Penerbitan memiliki fungsi yang amat vital bagi keberadaan sebuah karya sastra, karena dialah yang mengatur suatu karya individual kedalam kehidupan kolektif. Dalam kehidupan modern, penerbit ibarat bidan yang mampu melahirkan para penulis karena karyanya dicetak, diterbitkan, dan disebarluaskan kepada masyarakat. Namun, sebelum suatu karya sastra sampai ke tangan pembaca, penerbit harus menjalankan beberapa kegiatan, mulai dari memilih naskah, disusul dengan mencetak dan menerbitkannya.
Menurut janus (1988:11) penerbit menggantikan fungsi patron atau pelindung. Tetapi dengan tujuan keuntungan. Hubungan antara penerbit dengan penulis tetap terjalin selama mereka masih terikat oleh kontrak. Apabila system royaliti yang dipilih, dan bukan system beli putus, maka secara berkala penerbit akan melaporkan hasil penjualan buku kepada penulis dan membagi royalitinya.
G. Kesimpulan
a. 
Seperti yang telah dipaparkan dalam penjelasan di atas bahwa sosiologi pengarang ialah mengkaji posisi pengarang dalam kehidupannya di masyarakat mulai dari status, ideologi, latar belakang, masyarakat yang dituju, mata pencaharian, serta profesionalisme dalam kepengarangannya. Selanjutnya bagaimana kausalitas hubungan antara pengarang dengan karya sastra, pengarang dengan pembaca, dan pengarang dengan penerbit, oleh sebab itu sangat lah dianjurkan  ketika menganalisis sebuah karya sastra kita pasti tidak terlepas dengan sosiologi pengarang atau kondisi sosialnya pengarang sehingga sosiologi pengarang bisa menjadi suatu pembahasan utama dalam sebuah kajian sastra.

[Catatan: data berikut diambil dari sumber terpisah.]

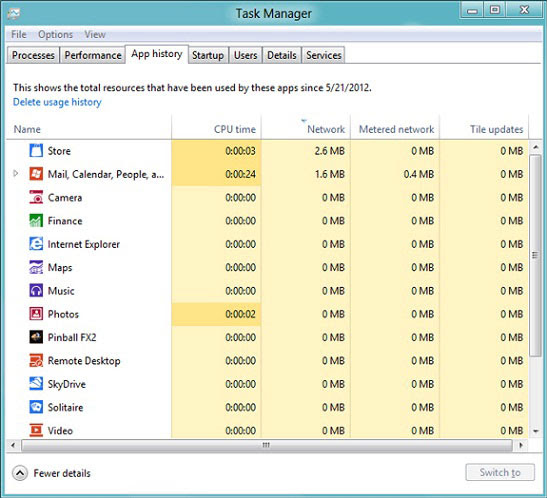Switch to the Performance tab
Screen dimensions: 547x498
click(x=93, y=55)
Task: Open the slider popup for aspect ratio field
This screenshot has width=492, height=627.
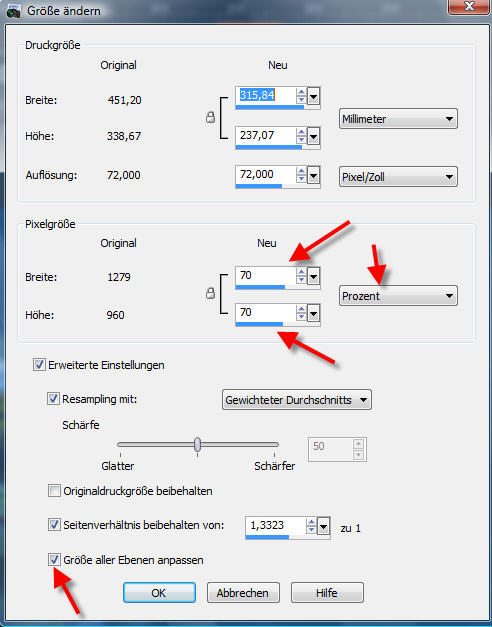Action: 323,527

Hubungan antara pengarang dan karya sastra sangat berpengaruh satu sama lain, karena suatu karya sastra tercipta dari pemikiran dan ruang imajinassi sorang pengarang. Seorang pengarang mengekspresikan keadaan atau suasana hatinya kedalam sebuah karya sastra yang berkualitas.

H. Daftar pustaka
Wiyatmi, 2013, Sosiologi Sastra, Yogyakarta: Kanwa Publisher.
Kurniawan, Heru, 2012, Teori, Metode, dan Aplikasi Sosiolagi Sastra, Yogyakarta: Graha Ilmu cetakan pertama.
nyoman kutha Ratna, 2013, Paradigma Sosiologi Sastra, Yogyakarta: Pustaka Peajar.
Jabrohim, 2012, Teori Penelitian Sastra, Yogyakarta: Pustaka Pelajar.